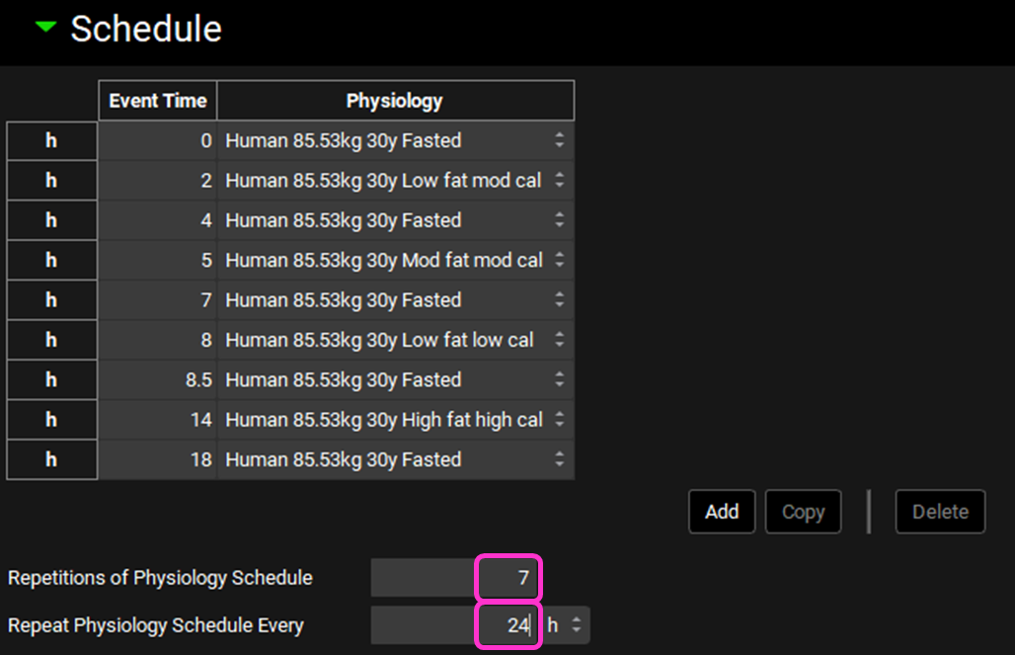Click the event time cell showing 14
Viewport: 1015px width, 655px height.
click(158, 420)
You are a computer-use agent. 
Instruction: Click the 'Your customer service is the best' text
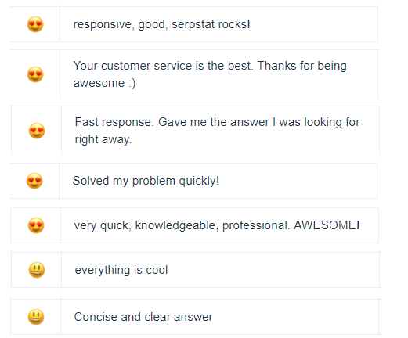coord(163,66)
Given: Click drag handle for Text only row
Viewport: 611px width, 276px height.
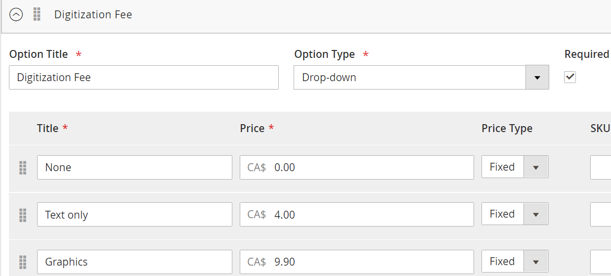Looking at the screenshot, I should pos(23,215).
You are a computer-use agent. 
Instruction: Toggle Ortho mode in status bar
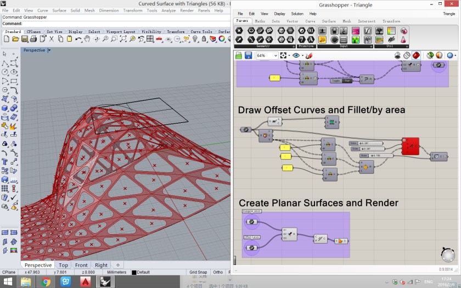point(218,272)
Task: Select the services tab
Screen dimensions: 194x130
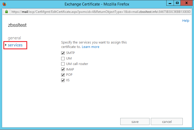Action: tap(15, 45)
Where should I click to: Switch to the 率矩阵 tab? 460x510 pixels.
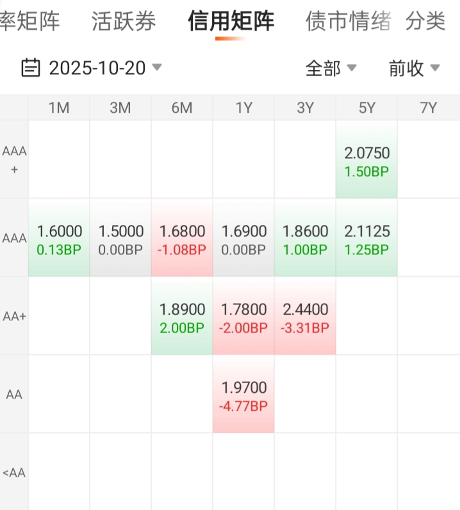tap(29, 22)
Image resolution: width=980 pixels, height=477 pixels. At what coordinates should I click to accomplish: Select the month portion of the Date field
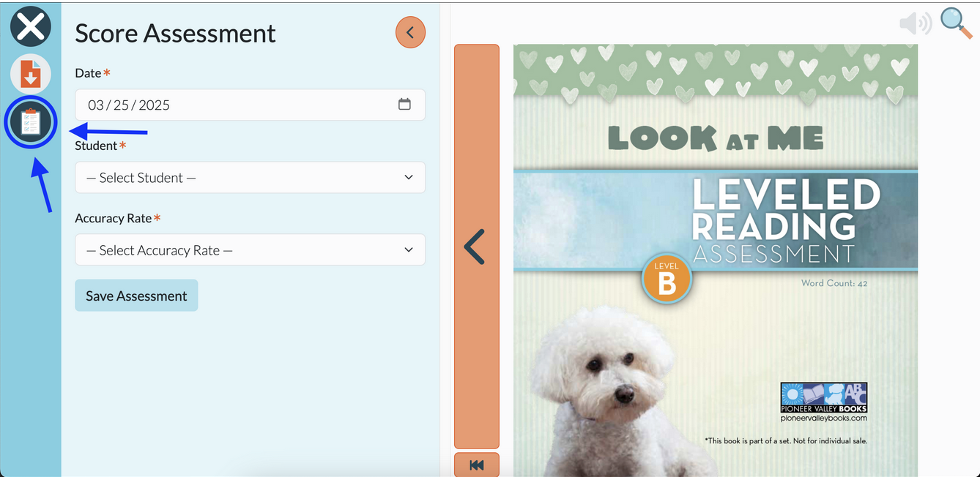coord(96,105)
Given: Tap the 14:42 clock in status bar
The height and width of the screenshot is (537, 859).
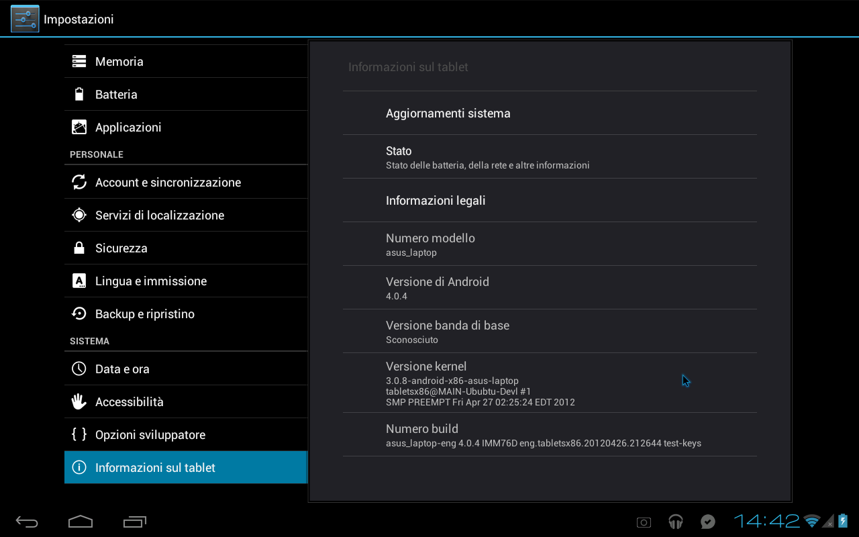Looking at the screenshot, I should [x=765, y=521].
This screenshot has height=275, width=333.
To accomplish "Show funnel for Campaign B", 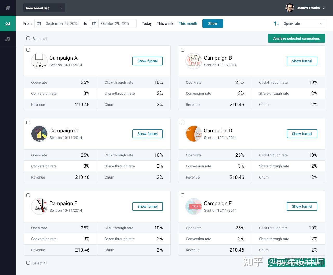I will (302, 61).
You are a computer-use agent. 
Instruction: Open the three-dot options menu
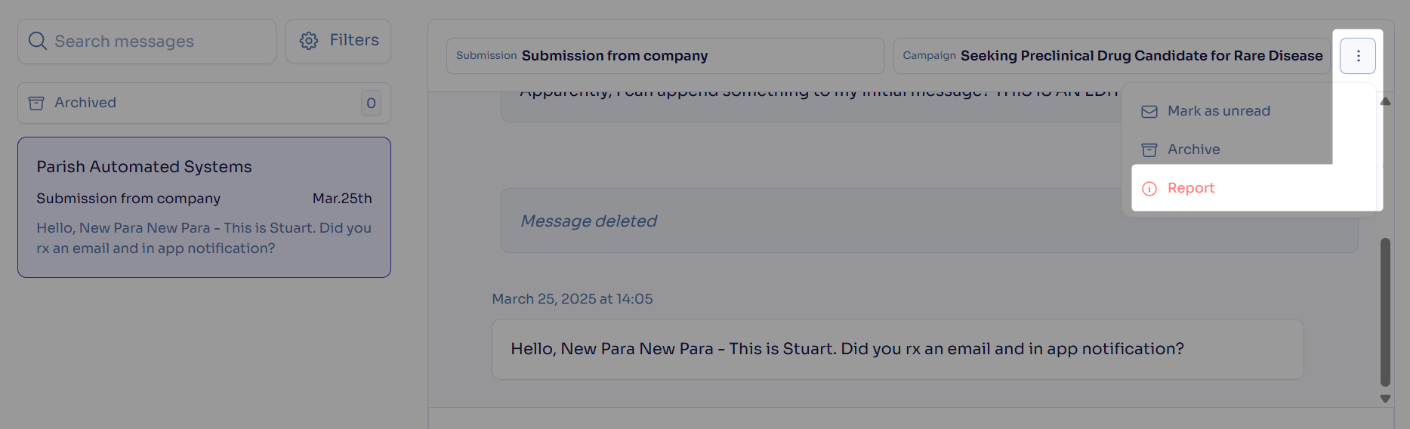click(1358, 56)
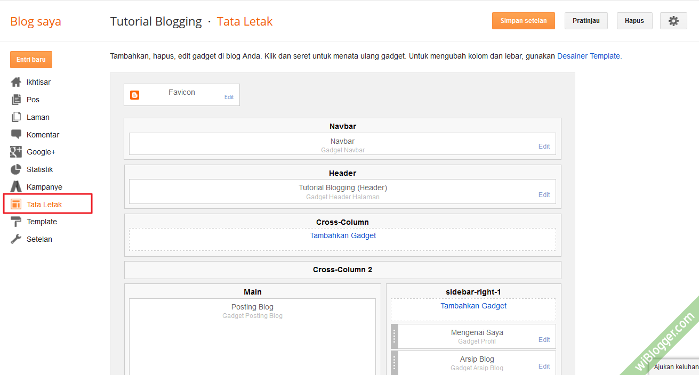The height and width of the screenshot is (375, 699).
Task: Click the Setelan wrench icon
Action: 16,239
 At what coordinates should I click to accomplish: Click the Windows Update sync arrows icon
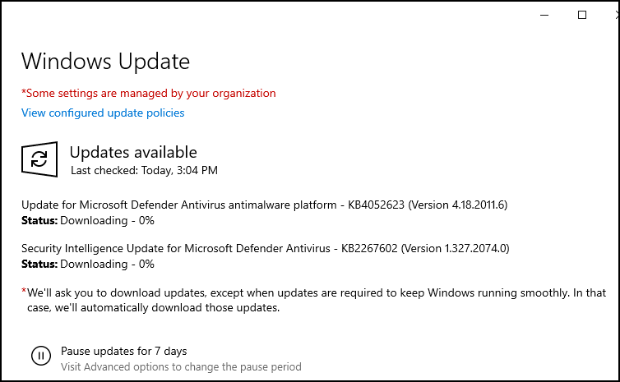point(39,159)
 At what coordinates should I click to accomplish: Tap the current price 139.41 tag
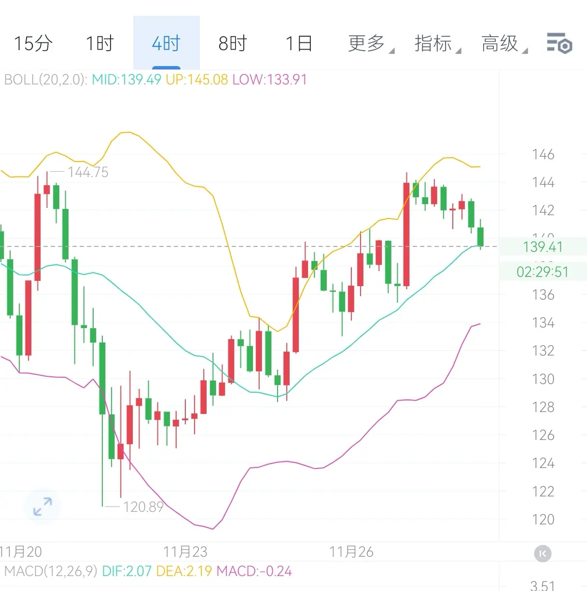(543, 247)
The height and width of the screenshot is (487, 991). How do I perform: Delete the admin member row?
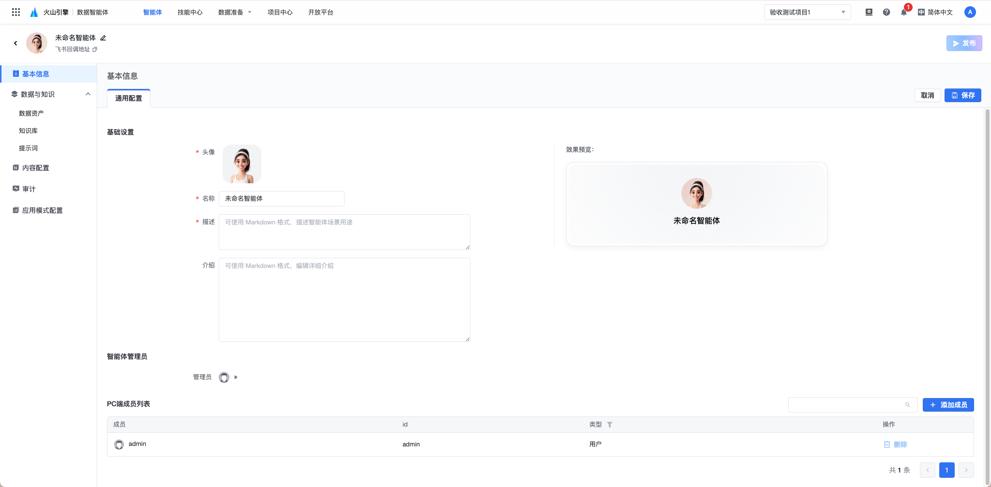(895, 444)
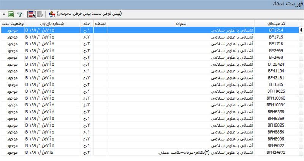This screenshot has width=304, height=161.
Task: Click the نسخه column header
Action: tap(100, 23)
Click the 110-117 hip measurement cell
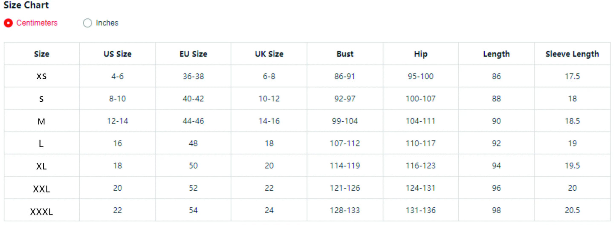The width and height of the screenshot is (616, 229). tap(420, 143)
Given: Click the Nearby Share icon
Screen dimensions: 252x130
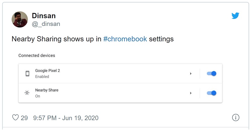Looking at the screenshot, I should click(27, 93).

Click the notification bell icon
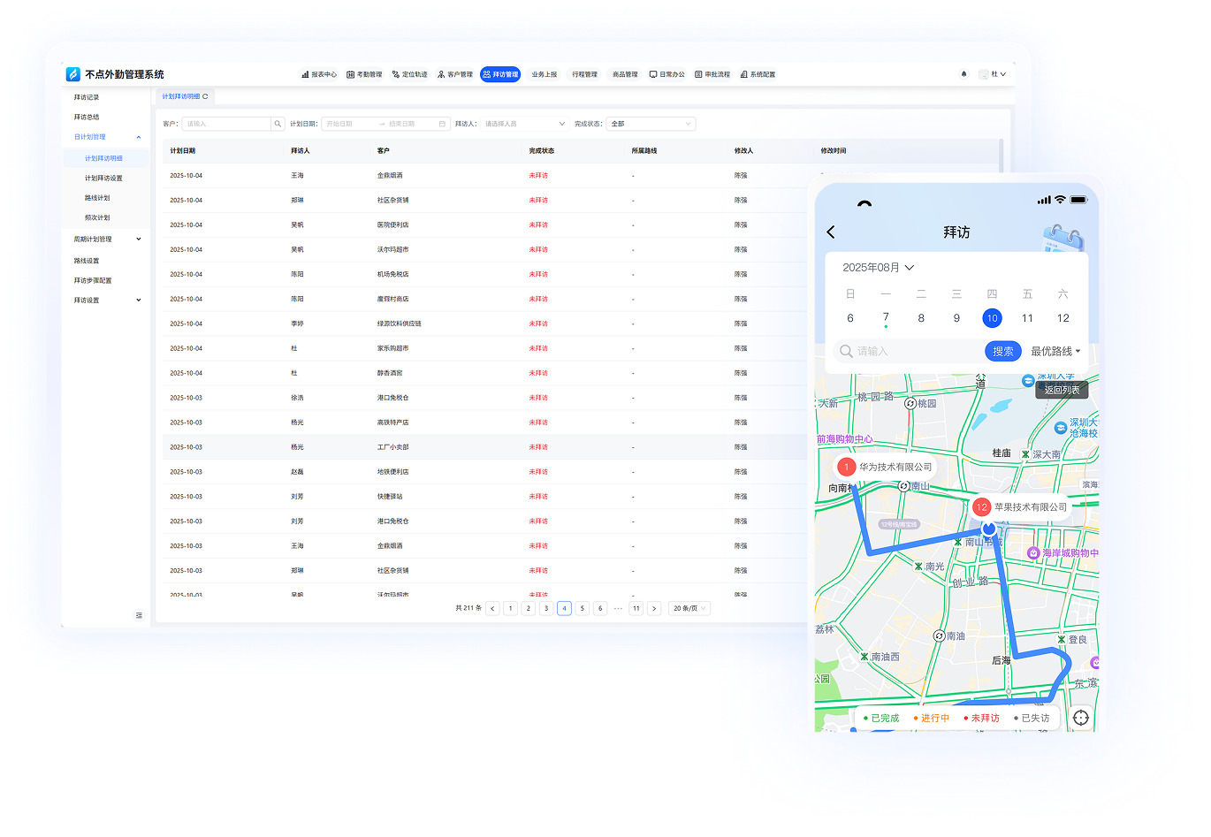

▶ **PROBLEM TO WORK ON**
Whenever a line of the listing above holds the string "Given", include it in the count, and report only the final number.

▶ **REPLY**
3